There are any number of reasons one might cite for the prominence of religious rhetoric in American public discourse in the last decade, but religion in the political sphere is almost always mobilized in relation to conservative ideologies, either supporting them or responding to them. On dramatic television, meanwhile, characters grappling with religious texts, religious difference, and quotidian, lived religion, abound.

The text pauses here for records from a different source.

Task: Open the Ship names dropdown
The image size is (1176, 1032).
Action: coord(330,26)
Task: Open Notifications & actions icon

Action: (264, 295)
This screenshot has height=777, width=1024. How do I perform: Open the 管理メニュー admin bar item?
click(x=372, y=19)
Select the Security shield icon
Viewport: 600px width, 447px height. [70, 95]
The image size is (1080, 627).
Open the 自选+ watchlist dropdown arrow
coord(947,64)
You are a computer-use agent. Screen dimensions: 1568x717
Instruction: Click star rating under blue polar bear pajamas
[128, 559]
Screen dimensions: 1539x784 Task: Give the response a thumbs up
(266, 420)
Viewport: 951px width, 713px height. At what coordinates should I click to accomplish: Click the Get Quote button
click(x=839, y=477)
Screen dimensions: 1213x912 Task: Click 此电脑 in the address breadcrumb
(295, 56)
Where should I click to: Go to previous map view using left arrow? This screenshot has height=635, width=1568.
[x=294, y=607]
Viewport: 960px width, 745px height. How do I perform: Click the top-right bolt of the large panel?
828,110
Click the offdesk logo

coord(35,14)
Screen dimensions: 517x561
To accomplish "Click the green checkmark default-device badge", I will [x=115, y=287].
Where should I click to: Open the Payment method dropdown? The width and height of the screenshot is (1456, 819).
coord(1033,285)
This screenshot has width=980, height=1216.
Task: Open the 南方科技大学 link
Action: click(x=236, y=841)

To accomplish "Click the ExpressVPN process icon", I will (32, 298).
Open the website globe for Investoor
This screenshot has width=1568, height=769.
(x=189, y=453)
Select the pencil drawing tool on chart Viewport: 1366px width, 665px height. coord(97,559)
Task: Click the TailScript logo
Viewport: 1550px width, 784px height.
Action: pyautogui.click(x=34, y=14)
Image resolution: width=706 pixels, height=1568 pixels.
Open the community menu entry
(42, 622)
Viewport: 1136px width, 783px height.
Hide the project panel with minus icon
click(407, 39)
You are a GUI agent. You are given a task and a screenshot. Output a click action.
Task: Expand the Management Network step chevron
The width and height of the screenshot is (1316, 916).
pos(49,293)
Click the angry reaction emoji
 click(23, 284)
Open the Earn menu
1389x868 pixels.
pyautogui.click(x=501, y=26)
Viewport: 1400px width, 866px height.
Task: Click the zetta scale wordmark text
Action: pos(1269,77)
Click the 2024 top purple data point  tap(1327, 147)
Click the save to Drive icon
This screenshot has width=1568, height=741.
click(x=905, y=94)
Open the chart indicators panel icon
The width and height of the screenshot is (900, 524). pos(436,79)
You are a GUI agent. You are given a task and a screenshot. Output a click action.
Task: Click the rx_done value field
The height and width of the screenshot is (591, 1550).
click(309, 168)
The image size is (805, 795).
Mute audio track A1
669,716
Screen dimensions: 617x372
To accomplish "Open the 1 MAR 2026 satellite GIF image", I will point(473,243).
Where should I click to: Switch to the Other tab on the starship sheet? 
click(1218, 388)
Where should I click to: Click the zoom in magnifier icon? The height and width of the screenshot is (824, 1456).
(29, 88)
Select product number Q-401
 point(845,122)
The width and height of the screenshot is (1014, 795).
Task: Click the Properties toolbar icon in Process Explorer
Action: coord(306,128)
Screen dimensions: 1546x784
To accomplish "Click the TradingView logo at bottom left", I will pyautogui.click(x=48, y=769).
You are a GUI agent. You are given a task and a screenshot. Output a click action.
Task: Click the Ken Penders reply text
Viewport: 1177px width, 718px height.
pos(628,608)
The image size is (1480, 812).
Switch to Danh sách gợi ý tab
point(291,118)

The Good Wife features religion in all of those contexts, but to me the most intriguing is Grace Florrick’s religious awakening and her mother Alicia’s reactions to it. Alicia is established as liberal, secular, and a loving mother. All in all, she respects her daughter’s autonomy, and does her level best—often succeeding—to withhold judgment. Through this relationship, The Good Wife demonstrates a side of religion rarely seen on TV. Here the secular liberal tries to make sense of religion’s centrality in a loved one’s life. That strips this relationship of the incredulity that often serves as the liberal reaction to religious rhetoric in the political sphere.
In “Parenting Made Easy,” however, what had been Grace’s hobby turns to crisis. In this clip, Grace goes missing; Alicia is terrified. When found, Grace is in church, quietly being baptized. This incident puts religious awakening in the role usually reserved for teenagers binge drinking and having unprotected sex. Baptism figures as the ultimate terror for a liberal parent. The child in this scenario is literally lost and feared violently abducted, and the culprit is Christianity. Later, Alicia needs Grace’s new Biblical expertise for a case she is arguing, so the episode ends reestablishing Alicia as the liberal, tolerant parent. But can one conversation override the literal equation of baptism with child abduction at the heart of the episode? Does The Good Wife ultimately succumb to the repetitive discourse of liberal and religious as (terrifyingly) incompatible? This show is often a welcome relief from the idea that religion, in all its forms and uses, is solely the domain of conservatives, but does this episode make that reevaluation impossible?